## SHORT EXERCISE
Reproduce every line of the listing below word for word, in the same order.

## start INPUT DATA

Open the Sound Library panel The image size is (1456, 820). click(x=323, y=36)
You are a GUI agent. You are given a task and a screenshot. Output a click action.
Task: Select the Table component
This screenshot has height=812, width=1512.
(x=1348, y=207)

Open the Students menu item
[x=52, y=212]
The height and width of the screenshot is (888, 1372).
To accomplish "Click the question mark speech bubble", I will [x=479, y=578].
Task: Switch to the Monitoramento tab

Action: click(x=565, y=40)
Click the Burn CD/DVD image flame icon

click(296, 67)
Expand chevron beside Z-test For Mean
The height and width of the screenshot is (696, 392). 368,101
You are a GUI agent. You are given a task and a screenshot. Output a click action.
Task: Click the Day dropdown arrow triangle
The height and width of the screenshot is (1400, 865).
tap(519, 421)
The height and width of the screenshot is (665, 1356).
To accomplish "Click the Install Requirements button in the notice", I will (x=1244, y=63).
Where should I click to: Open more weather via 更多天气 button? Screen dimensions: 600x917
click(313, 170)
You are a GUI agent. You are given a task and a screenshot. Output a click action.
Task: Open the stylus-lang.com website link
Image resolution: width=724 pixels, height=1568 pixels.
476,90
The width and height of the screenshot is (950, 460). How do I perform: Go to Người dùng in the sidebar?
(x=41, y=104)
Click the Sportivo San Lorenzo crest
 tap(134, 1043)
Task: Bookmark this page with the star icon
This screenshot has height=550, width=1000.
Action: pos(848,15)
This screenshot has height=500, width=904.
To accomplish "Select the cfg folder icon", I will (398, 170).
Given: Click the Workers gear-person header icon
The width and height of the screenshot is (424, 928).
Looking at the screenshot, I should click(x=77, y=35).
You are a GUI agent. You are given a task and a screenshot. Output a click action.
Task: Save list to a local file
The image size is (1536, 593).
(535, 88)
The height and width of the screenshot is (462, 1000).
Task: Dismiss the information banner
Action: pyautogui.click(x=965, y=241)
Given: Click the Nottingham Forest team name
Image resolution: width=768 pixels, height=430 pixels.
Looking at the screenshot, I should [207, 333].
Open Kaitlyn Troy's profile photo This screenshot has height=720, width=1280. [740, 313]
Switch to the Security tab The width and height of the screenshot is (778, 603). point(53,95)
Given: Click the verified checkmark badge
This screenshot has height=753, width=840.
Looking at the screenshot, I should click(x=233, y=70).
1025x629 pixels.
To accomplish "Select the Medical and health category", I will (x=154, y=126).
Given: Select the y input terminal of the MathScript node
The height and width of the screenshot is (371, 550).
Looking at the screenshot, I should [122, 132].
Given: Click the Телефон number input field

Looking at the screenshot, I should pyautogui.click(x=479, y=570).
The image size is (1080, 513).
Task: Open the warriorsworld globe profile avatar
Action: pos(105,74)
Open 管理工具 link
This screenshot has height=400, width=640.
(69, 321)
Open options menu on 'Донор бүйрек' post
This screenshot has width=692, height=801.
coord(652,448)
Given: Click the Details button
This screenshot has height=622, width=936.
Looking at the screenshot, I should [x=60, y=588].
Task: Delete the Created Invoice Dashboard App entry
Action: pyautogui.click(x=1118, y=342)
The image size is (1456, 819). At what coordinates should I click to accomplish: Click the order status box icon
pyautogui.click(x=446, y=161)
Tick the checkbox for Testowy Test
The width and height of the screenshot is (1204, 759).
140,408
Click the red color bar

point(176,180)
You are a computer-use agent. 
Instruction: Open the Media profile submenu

## end INPUT DATA

## COMPLETED TASK
Open the Sound Library panel The image size is (1456, 820). click(x=323, y=36)
You are a GUI agent. You are given a task and a screenshot. Output a click action.
Task: Select the Table component
This screenshot has height=812, width=1512.
(x=1348, y=207)

Open the Students menu item
[x=52, y=212]
The height and width of the screenshot is (888, 1372).
To accomplish "Click the question mark speech bubble", I will [x=479, y=578].
Task: Switch to the Monitoramento tab

Action: click(x=565, y=40)
Click the Burn CD/DVD image flame icon

click(296, 67)
Expand chevron beside Z-test For Mean
The height and width of the screenshot is (696, 392). 368,101
You are a GUI agent. You are given a task and a screenshot. Output a click action.
Task: Click the Day dropdown arrow triangle
The height and width of the screenshot is (1400, 865).
tap(519, 421)
The height and width of the screenshot is (665, 1356).
To accomplish "Click the Install Requirements button in the notice", I will (x=1244, y=63).
Where should I click to: Open more weather via 更多天气 button? Screen dimensions: 600x917
click(313, 170)
You are a GUI agent. You are given a task and a screenshot. Output a click action.
Task: Open the stylus-lang.com website link
Image resolution: width=724 pixels, height=1568 pixels.
476,90
The width and height of the screenshot is (950, 460). How do I perform: Go to Người dùng in the sidebar?
(x=41, y=104)
Click the Sportivo San Lorenzo crest
 tap(134, 1043)
Task: Bookmark this page with the star icon
This screenshot has height=550, width=1000.
Action: pos(848,15)
This screenshot has height=500, width=904.
To accomplish "Select the cfg folder icon", I will (398, 170).
Given: Click the Workers gear-person header icon
The width and height of the screenshot is (424, 928).
Looking at the screenshot, I should click(x=77, y=35).
You are a GUI agent. You are given a task and a screenshot. Output a click action.
Task: Save list to a local file
The image size is (1536, 593).
(535, 88)
The height and width of the screenshot is (462, 1000).
Task: Dismiss the information banner
Action: pyautogui.click(x=965, y=241)
Given: Click the Nottingham Forest team name
Image resolution: width=768 pixels, height=430 pixels.
Looking at the screenshot, I should [207, 333].
Open Kaitlyn Troy's profile photo This screenshot has height=720, width=1280. [740, 313]
Switch to the Security tab The width and height of the screenshot is (778, 603). point(53,95)
Given: Click the verified checkmark badge
This screenshot has height=753, width=840.
Looking at the screenshot, I should click(x=233, y=70).
1025x629 pixels.
To accomplish "Select the Medical and health category", I will (x=154, y=126).
Given: Select the y input terminal of the MathScript node
The height and width of the screenshot is (371, 550).
Looking at the screenshot, I should [122, 132].
Given: Click the Телефон number input field

Looking at the screenshot, I should pyautogui.click(x=479, y=570).
The image size is (1080, 513).
Task: Open the warriorsworld globe profile avatar
Action: pos(105,74)
Open 管理工具 link
This screenshot has height=400, width=640.
(69, 321)
Open options menu on 'Донор бүйрек' post
This screenshot has width=692, height=801.
coord(652,448)
Given: Click the Details button
This screenshot has height=622, width=936.
Looking at the screenshot, I should [x=60, y=588].
Task: Delete the Created Invoice Dashboard App entry
Action: pyautogui.click(x=1118, y=342)
The image size is (1456, 819). At what coordinates should I click to accomplish: Click the order status box icon
pyautogui.click(x=446, y=161)
Tick the checkbox for Testowy Test
The width and height of the screenshot is (1204, 759).
140,408
Click the red color bar

point(176,180)
You are a computer-use agent. 
Instruction: Open the Media profile submenu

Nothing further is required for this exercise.